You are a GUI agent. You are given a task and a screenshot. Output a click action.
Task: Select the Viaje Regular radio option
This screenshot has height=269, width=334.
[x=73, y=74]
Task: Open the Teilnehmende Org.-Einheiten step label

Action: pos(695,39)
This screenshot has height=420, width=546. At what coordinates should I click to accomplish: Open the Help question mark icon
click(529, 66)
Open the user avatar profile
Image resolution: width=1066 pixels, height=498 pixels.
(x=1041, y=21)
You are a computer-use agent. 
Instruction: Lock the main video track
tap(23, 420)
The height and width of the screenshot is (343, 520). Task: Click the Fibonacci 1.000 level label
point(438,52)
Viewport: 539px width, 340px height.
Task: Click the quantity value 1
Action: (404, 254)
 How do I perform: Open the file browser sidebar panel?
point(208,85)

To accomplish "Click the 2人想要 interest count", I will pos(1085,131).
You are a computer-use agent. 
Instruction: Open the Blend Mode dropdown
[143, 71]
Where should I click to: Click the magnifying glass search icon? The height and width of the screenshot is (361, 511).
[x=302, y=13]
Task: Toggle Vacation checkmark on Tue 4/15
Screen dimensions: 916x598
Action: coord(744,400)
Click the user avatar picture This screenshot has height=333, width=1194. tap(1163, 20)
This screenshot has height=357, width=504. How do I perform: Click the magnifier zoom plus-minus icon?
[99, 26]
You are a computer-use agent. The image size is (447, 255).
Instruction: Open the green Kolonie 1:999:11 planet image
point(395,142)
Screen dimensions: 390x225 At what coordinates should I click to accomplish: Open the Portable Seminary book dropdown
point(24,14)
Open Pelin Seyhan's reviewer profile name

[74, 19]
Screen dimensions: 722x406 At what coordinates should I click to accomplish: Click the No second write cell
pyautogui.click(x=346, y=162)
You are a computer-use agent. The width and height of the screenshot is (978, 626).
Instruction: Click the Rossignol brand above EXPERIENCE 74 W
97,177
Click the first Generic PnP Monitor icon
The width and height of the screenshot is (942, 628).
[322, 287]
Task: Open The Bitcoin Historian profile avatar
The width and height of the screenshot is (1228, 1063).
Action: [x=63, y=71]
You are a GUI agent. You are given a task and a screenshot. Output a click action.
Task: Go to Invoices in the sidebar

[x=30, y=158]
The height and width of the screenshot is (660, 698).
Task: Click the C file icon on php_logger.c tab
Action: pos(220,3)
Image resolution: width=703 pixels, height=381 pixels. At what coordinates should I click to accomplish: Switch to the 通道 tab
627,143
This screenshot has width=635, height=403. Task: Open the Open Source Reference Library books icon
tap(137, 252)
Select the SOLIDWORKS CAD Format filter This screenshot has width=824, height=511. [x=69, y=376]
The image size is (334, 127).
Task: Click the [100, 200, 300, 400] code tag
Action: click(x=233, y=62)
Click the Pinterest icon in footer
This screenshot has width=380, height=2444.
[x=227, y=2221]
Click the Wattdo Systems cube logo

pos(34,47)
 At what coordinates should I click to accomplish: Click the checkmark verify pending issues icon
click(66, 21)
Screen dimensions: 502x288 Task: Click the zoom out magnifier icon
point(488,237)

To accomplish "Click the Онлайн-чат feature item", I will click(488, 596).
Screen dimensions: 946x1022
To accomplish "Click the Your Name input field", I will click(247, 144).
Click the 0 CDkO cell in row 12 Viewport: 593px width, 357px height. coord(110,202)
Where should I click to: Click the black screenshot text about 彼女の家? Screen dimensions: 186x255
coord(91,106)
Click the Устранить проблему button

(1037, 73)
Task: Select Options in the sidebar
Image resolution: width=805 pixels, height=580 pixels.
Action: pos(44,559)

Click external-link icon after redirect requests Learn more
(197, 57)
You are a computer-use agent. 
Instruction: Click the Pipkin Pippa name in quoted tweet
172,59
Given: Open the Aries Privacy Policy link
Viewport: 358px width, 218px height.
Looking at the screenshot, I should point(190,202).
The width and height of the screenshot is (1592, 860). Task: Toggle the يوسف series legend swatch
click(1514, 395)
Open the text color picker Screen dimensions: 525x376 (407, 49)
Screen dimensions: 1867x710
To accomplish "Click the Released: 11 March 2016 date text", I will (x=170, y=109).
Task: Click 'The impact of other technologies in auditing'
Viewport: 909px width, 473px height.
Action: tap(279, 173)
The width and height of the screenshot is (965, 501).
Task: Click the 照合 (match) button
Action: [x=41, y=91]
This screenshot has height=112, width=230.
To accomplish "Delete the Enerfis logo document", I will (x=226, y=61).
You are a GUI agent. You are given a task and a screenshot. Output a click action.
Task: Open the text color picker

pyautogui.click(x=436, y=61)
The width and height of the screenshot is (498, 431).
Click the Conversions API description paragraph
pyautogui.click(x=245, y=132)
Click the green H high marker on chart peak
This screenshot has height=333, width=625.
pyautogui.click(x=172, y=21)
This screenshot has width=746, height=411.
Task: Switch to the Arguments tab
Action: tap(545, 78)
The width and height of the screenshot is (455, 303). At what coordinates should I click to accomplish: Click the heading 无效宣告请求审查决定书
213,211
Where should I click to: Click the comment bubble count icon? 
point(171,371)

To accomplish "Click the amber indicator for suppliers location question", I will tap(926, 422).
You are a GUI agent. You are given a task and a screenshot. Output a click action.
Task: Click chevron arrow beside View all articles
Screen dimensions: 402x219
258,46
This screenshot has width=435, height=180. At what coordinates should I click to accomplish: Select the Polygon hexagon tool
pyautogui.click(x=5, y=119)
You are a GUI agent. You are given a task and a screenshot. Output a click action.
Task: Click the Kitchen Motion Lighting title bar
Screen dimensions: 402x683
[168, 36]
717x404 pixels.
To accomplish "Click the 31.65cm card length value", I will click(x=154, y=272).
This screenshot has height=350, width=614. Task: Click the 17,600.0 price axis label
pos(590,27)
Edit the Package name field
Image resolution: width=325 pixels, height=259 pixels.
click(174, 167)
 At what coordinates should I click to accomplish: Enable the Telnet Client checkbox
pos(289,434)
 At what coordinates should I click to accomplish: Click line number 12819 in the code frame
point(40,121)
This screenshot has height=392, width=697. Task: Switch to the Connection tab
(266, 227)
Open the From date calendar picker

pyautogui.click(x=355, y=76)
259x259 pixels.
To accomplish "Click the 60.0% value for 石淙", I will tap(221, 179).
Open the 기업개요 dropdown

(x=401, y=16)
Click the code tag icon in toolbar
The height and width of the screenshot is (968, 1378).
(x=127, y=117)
= = = = = = =
• What the exercise asks: For this exercise, restate every record word for word.

• Expected answer:
You are a GUI agent. You are given a task and a screenshot. Output a click action.
Task: Select the Viaje Regular radio option
This screenshot has height=269, width=334.
[x=73, y=74]
Task: Open the Teilnehmende Org.-Einheiten step label

Action: pos(695,39)
This screenshot has height=420, width=546. At what coordinates should I click to accomplish: Open the Help question mark icon
click(529, 66)
Open the user avatar profile
Image resolution: width=1066 pixels, height=498 pixels.
(x=1041, y=21)
You are a computer-use agent. 
Instruction: Lock the main video track
tap(23, 420)
The height and width of the screenshot is (343, 520). Task: Click the Fibonacci 1.000 level label
point(438,52)
Viewport: 539px width, 340px height.
Task: Click the quantity value 1
Action: (404, 254)
 How do I perform: Open the file browser sidebar panel?
point(208,85)

To accomplish "Click the 2人想要 interest count", I will pos(1085,131).
You are a computer-use agent. 
Instruction: Open the Blend Mode dropdown
[143, 71]
Where should I click to: Click the magnifying glass search icon? The height and width of the screenshot is (361, 511).
[x=302, y=13]
Task: Toggle Vacation checkmark on Tue 4/15
Screen dimensions: 916x598
Action: coord(744,400)
Click the user avatar picture This screenshot has height=333, width=1194. tap(1163, 20)
This screenshot has height=357, width=504. How do I perform: Click the magnifier zoom plus-minus icon?
[99, 26]
You are a computer-use agent. The image size is (447, 255).
Instruction: Open the green Kolonie 1:999:11 planet image
point(395,142)
Screen dimensions: 390x225 At what coordinates should I click to accomplish: Open the Portable Seminary book dropdown
point(24,14)
Open Pelin Seyhan's reviewer profile name

[74, 19]
Screen dimensions: 722x406 At what coordinates should I click to accomplish: Click the No second write cell
pyautogui.click(x=346, y=162)
You are a computer-use agent. The width and height of the screenshot is (978, 626).
Instruction: Click the Rossignol brand above EXPERIENCE 74 W
97,177
Click the first Generic PnP Monitor icon
The width and height of the screenshot is (942, 628).
[322, 287]
Task: Open The Bitcoin Historian profile avatar
The width and height of the screenshot is (1228, 1063).
Action: [x=63, y=71]
You are a GUI agent. You are given a task and a screenshot. Output a click action.
Task: Go to Invoices in the sidebar

[x=30, y=158]
The height and width of the screenshot is (660, 698).
Task: Click the C file icon on php_logger.c tab
Action: pos(220,3)
Image resolution: width=703 pixels, height=381 pixels. At what coordinates should I click to accomplish: Switch to the 通道 tab
627,143
This screenshot has width=635, height=403. Task: Open the Open Source Reference Library books icon
tap(137, 252)
Select the SOLIDWORKS CAD Format filter This screenshot has width=824, height=511. [x=69, y=376]
The image size is (334, 127).
Task: Click the [100, 200, 300, 400] code tag
Action: click(x=233, y=62)
Click the Pinterest icon in footer
This screenshot has width=380, height=2444.
[x=227, y=2221]
Click the Wattdo Systems cube logo

pos(34,47)
 At what coordinates should I click to accomplish: Click the checkmark verify pending issues icon
click(66, 21)
Screen dimensions: 502x288 Task: Click the zoom out magnifier icon
point(488,237)

To accomplish "Click the Онлайн-чат feature item", I will click(488, 596).
Screen dimensions: 946x1022
To accomplish "Click the Your Name input field", I will click(247, 144).
Click the 0 CDkO cell in row 12 Viewport: 593px width, 357px height. coord(110,202)
Where should I click to: Click the black screenshot text about 彼女の家? Screen dimensions: 186x255
coord(91,106)
Click the Устранить проблему button

(1037, 73)
Task: Select Options in the sidebar
Image resolution: width=805 pixels, height=580 pixels.
Action: pos(44,559)

Click external-link icon after redirect requests Learn more
(197, 57)
You are a computer-use agent. 
Instruction: Click the Pipkin Pippa name in quoted tweet
172,59
Given: Open the Aries Privacy Policy link
Viewport: 358px width, 218px height.
Looking at the screenshot, I should point(190,202).
The width and height of the screenshot is (1592, 860). Task: Toggle the يوسف series legend swatch
click(1514, 395)
Open the text color picker Screen dimensions: 525x376 (407, 49)
Screen dimensions: 1867x710
To accomplish "Click the Released: 11 March 2016 date text", I will (x=170, y=109).
Task: Click 'The impact of other technologies in auditing'
Viewport: 909px width, 473px height.
Action: tap(279, 173)
The width and height of the screenshot is (965, 501).
Task: Click the 照合 (match) button
Action: [x=41, y=91]
This screenshot has height=112, width=230.
To accomplish "Delete the Enerfis logo document", I will (x=226, y=61).
You are a GUI agent. You are given a task and a screenshot. Output a click action.
Task: Open the text color picker

pyautogui.click(x=436, y=61)
The width and height of the screenshot is (498, 431).
Click the Conversions API description paragraph
pyautogui.click(x=245, y=132)
Click the green H high marker on chart peak
This screenshot has height=333, width=625.
pyautogui.click(x=172, y=21)
This screenshot has width=746, height=411.
Task: Switch to the Arguments tab
Action: tap(545, 78)
The width and height of the screenshot is (455, 303). At what coordinates should I click to accomplish: Click the heading 无效宣告请求审查决定书
213,211
Where should I click to: Click the comment bubble count icon? 
point(171,371)

To accomplish "Click the amber indicator for suppliers location question", I will tap(926, 422).
You are a GUI agent. You are given a task and a screenshot. Output a click action.
Task: Click chevron arrow beside View all articles
Screen dimensions: 402x219
258,46
This screenshot has width=435, height=180. At what coordinates should I click to accomplish: Select the Polygon hexagon tool
pyautogui.click(x=5, y=119)
You are a GUI agent. You are given a task and a screenshot. Output a click action.
Task: Click the Kitchen Motion Lighting title bar
Screen dimensions: 402x683
[168, 36]
717x404 pixels.
To accomplish "Click the 31.65cm card length value", I will click(x=154, y=272).
This screenshot has height=350, width=614. Task: Click the 17,600.0 price axis label
pos(590,27)
Edit the Package name field
Image resolution: width=325 pixels, height=259 pixels.
click(174, 167)
 At what coordinates should I click to accomplish: Enable the Telnet Client checkbox
pos(289,434)
 At what coordinates should I click to accomplish: Click line number 12819 in the code frame
point(40,121)
This screenshot has height=392, width=697. Task: Switch to the Connection tab
(266, 227)
Open the From date calendar picker

pyautogui.click(x=355, y=76)
259x259 pixels.
To accomplish "Click the 60.0% value for 石淙", I will tap(221, 179).
Open the 기업개요 dropdown

(x=401, y=16)
Click the code tag icon in toolbar
The height and width of the screenshot is (968, 1378).
(x=127, y=117)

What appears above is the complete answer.